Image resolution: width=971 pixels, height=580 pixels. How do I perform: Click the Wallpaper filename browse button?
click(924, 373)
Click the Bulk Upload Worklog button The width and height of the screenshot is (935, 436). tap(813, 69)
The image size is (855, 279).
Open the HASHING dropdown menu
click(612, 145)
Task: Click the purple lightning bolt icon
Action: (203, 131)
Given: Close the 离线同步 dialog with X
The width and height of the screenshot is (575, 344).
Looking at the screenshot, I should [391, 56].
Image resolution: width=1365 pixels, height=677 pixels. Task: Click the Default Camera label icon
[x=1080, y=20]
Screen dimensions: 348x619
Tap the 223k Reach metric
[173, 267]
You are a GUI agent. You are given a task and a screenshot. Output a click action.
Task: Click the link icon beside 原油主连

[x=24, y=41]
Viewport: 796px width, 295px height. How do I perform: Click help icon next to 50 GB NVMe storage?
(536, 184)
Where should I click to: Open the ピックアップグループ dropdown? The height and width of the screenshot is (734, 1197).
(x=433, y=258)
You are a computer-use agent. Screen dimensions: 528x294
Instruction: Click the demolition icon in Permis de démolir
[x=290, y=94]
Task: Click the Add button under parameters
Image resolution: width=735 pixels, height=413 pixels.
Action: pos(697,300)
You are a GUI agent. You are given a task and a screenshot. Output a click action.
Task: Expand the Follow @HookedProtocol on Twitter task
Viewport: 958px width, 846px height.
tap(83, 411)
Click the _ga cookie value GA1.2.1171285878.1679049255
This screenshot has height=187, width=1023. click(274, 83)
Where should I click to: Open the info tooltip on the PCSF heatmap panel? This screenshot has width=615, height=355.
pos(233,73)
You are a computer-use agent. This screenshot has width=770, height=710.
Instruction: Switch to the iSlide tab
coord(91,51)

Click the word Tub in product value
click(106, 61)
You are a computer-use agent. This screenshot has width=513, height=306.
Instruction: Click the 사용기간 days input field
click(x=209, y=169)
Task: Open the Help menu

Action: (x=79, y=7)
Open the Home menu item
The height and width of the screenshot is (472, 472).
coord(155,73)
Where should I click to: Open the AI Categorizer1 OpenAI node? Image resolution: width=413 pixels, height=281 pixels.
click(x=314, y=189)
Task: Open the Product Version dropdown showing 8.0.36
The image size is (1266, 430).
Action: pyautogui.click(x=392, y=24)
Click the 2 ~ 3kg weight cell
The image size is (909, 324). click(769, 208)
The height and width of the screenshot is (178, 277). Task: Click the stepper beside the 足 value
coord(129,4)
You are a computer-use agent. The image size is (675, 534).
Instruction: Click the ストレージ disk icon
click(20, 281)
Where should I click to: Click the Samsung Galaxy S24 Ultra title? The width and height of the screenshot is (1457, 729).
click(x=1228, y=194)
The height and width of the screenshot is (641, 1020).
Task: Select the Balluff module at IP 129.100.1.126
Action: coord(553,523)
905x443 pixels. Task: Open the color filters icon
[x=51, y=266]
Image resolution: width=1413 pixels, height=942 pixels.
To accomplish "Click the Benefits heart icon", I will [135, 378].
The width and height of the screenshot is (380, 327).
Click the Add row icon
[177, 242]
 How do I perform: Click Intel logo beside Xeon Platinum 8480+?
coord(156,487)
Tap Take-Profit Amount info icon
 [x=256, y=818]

### Brief
Each line of the entries where the string "agent" occurs should be shown.

### Answer to this task
You are a GUI agent. You are given a task and a screenshot. Output a click action.
You are a computer-use agent. Screen dimensions: 528x294
You are a GUI agent. You are given a task and a screenshot. Output a click action.
You are a computer-use agent. This screenshot has width=770, height=710.
You are a computer-use agent. This screenshot has width=513, height=306.
You are a computer-use agent. The image size is (675, 534).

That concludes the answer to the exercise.